1.  I wonder about the safety of suggesting to people who might be Linux beginners that they user Erase Disk and Install Xubuntu without mentioning to them that they will lose any previously installed system.  (Yes, it seems obvious, but ...)

 2.  This may seem odd.  I'm aware that this series of articles isn't for changing the setup, but again with Linux beginners in mind ...  I consider the default Xubuntu desktop unusable for beginners (and perhaps for most.)  Don't get me wrong-I think Xubuntu is a great distro, and in fact am typing this comment using Xubuntu 12.04.  However, I doubt that there are many who consider the default desktop "perfect" without changing the desktop background and perhaps the screen resolution and panel and desktop setup.    Yes, I know that isn't the focus of this series of articles, but your title, "the Perfect Desktop" seems wrong to me without changing the default desktop settings.

From: Anonymous at: 2012-05-16 14:06:17

I've tried several Live USB versions of Ubuntu 12, with nothing but aggravation about Google Earth.  This is the first I've seen of some instructions to install it.  No such problem with Ubuntu 11 or 10.  Obviously a go to app for so many users should be in the standard supported repositories ready to go. 

From: Anonymous at: 2012-06-24 10:49:24

sigh.

From: Anonymous at: 2012-05-16 22:49:40

your talking about the top panel?  just right click the panel click panel properties then unlock panel.  all you gotta do is click the side of the panel to move it around. 

From: Markthetrigeek at: 2012-05-16 11:24:15

Coming from someone who likes the typical menu config (ala Gnome 2, KDE 3.2) it's very disappointing to see everything across the top. At least in Gnome 2 there was a setting that allowed you to move the bar from the top to bottom. And yes Cinnamon does allow for this but why is everyone going in that direction?

From: jlane01 at: 2012-06-10 16:17:27

Nice tutorial, thanks.  I like the way that xfce is progressing.  Just installed xfce 4.10 on both xubuntu & kubuntu 12.04 (desktop and laptop respectively) and have to say that it's my new favorite desktop. 

From: Jerry C. at: 2012-10-28 16:59:27

I just finished upgrading a dell dimension 2400 to 2gb of ram and put Xubuntu on it. Really like it and it is alot faster than Ubuntu on the same system.

It's easily customizable so making it look slick was not a problem.

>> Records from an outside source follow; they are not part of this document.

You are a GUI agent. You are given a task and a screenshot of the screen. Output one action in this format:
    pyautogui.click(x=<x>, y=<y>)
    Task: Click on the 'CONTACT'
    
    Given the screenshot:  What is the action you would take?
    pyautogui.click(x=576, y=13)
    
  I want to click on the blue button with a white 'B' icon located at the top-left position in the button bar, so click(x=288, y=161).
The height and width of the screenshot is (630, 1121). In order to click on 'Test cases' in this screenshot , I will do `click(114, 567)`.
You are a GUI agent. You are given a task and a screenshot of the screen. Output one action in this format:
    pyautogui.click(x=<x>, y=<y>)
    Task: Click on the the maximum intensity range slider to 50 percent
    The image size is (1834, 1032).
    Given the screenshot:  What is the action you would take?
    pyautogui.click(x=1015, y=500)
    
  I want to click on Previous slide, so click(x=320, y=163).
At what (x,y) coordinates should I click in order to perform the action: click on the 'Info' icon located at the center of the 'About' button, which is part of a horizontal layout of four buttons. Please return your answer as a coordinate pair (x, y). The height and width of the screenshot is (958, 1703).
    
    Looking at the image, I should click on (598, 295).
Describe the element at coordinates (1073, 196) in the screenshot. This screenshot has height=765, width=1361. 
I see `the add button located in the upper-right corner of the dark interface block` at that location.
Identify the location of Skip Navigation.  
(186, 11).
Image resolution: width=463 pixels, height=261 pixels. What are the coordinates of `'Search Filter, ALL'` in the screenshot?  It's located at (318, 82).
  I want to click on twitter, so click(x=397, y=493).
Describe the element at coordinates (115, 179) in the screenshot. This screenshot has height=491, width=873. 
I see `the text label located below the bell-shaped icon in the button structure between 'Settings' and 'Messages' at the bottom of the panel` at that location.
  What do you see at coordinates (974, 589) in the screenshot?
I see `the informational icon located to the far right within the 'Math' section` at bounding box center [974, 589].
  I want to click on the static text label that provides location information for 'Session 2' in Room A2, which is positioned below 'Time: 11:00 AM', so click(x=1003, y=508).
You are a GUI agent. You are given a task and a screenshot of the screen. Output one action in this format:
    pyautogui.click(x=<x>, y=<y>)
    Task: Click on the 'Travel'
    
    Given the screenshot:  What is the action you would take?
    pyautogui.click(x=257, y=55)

My only suggestion would be the check box for "download updates while installing" should be automatic. My first attemp at installing i didn't check it and the mouse cursor was not installed. I reloaded with "download updates" checked and it runs perfectly.

 

From: Dalton at: 2013-02-06 00:11:59

thanks for the help.....

From: Metric Rat at: 2013-04-13 23:34:33

A good run through of getting Xubuntu 12.04 setup and ready to go.

 IMHO a few apps missing:

Audacious (OK you had XMMS),

Inkscape (vector drawing, and edit PDFs),

K3B (yes, it brings in a load of KDE guff, but just works better than any other Burner app),

Devede (DVD maker), 

XBMC :),

Openshot (Video Editor),

Geany (a decent text editor and coder),

Wine (for when you need a Windows app),

Grub Customiser (a must for making grub look good and work for you), 

Meld, Xsane, MKVMerge, Feh, CDCat, KeepassX, Easytag.

From: jollydoger at: 2014-02-16 10:31:56

Really appreciate the work you did on this. I have been using Linux server commands for a while, but always gone to a MS Windows desktop for application use. I am very happy with this desktop setup this article arrives at.